O ministro dos Negócios Estrangeiros, Paulo Rangel, explicou, esta terça-feira, em entrevista à Rádio Observador que a “autorização condicional” dos EUA, para usar a Base das Lajes, nos Açores, foi pedida na passada sexta-feira, numa altura em que “não havia nenhum conflito”, apesar de muitos meios de comunicação social (e não só) falarem da iminência de um ataque.
“O que se aplicou até sexta-feira foi um regime de autorização anual permanente e de autorizações tácitas, nesse momento não havia nenhum conflito, não houve nenhum pedido para um conflito”, garantiu o governante, realçando que, na altura, “não havia nenhuma certeza” sobre o que se veio a seguir.

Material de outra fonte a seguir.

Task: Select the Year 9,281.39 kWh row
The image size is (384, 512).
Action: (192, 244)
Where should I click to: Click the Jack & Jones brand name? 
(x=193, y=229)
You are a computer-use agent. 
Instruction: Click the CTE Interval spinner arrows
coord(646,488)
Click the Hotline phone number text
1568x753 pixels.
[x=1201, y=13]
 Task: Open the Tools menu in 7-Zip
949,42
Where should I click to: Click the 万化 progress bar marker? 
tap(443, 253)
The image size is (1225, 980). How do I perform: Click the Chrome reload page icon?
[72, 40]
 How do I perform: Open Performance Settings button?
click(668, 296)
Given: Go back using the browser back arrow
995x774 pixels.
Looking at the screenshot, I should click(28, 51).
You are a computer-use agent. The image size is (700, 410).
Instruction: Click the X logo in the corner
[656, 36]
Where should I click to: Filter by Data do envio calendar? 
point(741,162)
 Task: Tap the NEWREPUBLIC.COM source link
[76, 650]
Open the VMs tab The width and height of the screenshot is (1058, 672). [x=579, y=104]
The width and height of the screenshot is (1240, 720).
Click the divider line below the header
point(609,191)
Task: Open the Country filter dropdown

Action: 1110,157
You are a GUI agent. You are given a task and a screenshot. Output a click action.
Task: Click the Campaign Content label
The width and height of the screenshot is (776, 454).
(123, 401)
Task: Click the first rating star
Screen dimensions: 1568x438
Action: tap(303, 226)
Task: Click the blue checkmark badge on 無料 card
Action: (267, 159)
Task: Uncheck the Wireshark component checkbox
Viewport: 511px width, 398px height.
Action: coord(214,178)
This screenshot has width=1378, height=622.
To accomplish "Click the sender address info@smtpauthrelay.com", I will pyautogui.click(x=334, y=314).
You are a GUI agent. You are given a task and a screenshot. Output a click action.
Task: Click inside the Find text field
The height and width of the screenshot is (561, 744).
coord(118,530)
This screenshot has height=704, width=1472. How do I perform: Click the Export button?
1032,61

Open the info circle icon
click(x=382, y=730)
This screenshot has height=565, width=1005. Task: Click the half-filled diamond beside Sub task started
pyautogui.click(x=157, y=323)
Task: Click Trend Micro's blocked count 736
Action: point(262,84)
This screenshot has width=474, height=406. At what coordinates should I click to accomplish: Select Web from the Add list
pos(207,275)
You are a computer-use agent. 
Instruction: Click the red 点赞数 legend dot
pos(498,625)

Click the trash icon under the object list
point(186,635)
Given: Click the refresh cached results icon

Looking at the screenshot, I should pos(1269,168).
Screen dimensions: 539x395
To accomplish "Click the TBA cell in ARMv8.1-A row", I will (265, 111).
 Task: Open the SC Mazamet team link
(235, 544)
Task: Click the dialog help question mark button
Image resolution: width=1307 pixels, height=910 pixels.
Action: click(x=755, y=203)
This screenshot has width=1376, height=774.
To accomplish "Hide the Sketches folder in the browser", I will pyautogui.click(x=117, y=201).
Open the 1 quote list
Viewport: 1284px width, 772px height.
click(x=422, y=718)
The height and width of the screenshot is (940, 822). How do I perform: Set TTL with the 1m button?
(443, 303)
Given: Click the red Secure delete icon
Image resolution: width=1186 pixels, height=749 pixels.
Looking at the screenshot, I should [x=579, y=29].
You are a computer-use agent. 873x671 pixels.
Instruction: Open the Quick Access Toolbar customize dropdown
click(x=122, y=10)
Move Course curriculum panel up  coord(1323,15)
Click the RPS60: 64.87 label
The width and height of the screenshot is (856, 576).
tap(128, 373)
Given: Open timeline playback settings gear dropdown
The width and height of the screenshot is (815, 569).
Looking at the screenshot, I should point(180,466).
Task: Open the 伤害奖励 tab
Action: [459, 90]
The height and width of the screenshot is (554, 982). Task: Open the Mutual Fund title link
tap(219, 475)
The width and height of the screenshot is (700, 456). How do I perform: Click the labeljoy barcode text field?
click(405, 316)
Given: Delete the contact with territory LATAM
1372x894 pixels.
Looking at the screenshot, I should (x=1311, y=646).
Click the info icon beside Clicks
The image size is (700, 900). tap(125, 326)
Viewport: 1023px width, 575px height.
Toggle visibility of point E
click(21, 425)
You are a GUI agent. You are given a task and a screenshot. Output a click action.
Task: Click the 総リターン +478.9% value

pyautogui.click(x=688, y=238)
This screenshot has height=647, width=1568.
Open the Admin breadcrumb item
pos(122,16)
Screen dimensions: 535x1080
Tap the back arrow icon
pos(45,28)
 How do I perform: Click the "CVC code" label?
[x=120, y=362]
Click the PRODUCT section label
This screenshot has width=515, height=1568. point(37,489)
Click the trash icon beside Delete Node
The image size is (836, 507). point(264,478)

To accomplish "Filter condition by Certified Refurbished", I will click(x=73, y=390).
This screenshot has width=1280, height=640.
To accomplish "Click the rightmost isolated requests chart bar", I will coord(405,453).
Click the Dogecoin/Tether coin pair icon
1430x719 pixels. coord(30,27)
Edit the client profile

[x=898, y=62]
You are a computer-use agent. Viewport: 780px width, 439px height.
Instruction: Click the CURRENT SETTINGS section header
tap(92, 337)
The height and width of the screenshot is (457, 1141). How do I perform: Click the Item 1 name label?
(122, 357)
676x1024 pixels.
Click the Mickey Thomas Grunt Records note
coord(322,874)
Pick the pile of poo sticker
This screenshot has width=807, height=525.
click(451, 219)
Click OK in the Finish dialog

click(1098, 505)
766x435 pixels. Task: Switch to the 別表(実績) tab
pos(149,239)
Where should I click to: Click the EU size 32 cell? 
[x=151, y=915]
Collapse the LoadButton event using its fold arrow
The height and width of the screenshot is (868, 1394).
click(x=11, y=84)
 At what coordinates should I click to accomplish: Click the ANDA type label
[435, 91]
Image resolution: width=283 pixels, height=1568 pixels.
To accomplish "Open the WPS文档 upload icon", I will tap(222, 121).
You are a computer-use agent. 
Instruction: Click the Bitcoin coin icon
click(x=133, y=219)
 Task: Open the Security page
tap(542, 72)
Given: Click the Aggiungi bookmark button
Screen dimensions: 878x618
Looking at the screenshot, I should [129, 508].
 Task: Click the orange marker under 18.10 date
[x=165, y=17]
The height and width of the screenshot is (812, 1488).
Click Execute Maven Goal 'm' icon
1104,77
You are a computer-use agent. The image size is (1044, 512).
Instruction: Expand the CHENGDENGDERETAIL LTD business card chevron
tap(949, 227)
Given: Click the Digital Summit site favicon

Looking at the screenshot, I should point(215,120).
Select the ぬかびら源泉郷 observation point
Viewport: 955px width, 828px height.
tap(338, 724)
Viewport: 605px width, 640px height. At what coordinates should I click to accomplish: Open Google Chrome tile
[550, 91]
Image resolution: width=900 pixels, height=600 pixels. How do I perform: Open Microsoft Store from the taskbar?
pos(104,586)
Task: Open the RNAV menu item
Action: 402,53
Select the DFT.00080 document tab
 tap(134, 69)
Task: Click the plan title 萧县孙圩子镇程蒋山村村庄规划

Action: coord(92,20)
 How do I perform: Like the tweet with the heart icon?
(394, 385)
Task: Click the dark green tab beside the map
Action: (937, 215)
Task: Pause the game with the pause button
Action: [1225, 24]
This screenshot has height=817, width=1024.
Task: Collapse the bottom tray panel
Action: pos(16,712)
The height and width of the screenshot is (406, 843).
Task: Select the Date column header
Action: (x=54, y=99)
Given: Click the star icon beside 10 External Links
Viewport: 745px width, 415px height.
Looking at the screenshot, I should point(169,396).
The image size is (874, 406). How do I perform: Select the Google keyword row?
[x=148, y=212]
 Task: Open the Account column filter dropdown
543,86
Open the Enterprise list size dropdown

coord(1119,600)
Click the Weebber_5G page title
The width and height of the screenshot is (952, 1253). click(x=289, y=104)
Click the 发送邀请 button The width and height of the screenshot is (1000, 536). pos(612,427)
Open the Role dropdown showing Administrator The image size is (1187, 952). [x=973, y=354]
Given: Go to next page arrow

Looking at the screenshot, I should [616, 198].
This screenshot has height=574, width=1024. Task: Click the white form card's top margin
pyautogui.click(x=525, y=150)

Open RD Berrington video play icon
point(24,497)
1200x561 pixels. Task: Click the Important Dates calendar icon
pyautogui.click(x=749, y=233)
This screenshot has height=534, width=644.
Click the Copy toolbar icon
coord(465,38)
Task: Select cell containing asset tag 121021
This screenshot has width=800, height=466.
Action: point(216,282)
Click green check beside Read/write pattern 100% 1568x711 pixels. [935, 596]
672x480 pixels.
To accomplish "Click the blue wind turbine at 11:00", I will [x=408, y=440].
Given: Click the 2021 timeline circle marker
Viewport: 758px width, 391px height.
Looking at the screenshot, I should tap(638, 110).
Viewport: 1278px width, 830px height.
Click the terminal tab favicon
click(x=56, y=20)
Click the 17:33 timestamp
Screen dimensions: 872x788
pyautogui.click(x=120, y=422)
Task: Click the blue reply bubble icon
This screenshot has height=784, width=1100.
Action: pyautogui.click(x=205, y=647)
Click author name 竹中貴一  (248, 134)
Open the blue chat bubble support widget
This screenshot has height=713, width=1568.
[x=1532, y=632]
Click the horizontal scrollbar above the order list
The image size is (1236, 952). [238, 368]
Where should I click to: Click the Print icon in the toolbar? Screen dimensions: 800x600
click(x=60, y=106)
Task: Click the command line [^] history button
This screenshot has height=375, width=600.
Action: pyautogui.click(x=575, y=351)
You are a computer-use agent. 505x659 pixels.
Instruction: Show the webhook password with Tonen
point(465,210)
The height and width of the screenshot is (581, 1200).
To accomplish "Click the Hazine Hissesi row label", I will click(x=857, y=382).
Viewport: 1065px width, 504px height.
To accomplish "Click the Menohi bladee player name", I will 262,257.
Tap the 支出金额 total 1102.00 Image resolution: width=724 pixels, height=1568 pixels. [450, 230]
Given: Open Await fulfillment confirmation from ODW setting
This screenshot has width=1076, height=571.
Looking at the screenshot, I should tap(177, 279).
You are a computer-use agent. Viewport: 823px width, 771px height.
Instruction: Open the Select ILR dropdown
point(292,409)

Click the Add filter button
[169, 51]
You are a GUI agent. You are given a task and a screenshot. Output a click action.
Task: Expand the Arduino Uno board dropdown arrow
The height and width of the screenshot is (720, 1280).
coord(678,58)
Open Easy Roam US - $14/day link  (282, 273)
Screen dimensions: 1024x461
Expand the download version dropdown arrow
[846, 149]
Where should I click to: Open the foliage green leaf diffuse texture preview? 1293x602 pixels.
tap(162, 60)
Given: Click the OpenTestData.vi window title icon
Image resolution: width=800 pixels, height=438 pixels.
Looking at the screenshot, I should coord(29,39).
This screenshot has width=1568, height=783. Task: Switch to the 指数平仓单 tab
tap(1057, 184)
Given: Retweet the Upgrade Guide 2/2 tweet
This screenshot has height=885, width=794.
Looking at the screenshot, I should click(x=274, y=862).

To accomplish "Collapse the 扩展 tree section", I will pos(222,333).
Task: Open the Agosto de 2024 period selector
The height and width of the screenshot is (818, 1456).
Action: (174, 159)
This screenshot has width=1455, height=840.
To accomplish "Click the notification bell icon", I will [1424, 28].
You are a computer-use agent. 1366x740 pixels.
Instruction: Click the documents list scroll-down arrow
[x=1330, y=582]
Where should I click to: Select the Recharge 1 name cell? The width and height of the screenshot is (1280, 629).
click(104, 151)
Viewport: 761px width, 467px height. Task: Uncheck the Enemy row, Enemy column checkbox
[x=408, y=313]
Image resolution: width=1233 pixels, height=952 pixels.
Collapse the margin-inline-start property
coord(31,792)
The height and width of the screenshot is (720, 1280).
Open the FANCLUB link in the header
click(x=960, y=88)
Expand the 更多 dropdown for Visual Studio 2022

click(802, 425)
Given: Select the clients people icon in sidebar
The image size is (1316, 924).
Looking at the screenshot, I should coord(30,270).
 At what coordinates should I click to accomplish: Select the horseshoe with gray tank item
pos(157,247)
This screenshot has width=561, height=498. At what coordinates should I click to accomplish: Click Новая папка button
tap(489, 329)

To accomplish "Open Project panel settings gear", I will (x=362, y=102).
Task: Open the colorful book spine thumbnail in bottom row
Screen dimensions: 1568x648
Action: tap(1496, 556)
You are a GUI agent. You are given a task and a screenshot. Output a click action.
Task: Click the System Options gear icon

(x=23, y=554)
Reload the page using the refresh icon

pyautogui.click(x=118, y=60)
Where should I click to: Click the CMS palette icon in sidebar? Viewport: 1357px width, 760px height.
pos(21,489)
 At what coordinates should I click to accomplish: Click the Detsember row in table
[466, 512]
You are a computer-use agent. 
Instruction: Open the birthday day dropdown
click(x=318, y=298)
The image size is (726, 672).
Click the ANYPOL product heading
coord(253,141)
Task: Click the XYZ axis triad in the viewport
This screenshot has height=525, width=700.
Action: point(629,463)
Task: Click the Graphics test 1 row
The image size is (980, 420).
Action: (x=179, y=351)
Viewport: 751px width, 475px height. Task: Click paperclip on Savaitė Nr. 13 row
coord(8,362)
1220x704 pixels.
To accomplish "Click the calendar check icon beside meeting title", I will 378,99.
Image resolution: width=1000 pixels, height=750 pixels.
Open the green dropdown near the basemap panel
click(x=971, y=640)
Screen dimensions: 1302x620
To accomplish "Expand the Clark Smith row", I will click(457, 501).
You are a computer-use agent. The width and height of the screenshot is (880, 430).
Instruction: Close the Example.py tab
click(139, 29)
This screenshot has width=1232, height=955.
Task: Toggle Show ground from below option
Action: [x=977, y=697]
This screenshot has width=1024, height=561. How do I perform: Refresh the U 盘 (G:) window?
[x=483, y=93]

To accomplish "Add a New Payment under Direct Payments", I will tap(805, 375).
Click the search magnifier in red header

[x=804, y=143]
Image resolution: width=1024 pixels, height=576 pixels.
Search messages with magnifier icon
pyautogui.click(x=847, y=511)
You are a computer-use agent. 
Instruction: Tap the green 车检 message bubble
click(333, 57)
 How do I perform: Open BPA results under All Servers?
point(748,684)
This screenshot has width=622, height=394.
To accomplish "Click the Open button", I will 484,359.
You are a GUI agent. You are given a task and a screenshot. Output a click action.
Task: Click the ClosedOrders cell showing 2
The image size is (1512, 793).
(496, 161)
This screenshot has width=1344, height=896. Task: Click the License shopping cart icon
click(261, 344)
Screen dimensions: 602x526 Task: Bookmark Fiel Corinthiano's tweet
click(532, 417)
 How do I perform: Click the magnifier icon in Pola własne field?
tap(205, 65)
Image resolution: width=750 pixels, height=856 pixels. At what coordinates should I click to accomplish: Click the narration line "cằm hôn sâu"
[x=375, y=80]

Questionado sobre o facto de já se falar disso, Paulo Rangel sublinhou que “o Governo não anda a reboque de todo e qualquer comentário que acontece na rádio, televisão, na blogosfera”.
“Na sexta veio esse pedido. O Governo fez uma consulta ao Presidente da República, pôs a par o Presidente da República eleito e os líderes da oposição sobre a posição que pensava tomar”, reiterou.
Paulo Rangel assegurou ainda que “não houve envolvimento da base das Lajes” no conflito.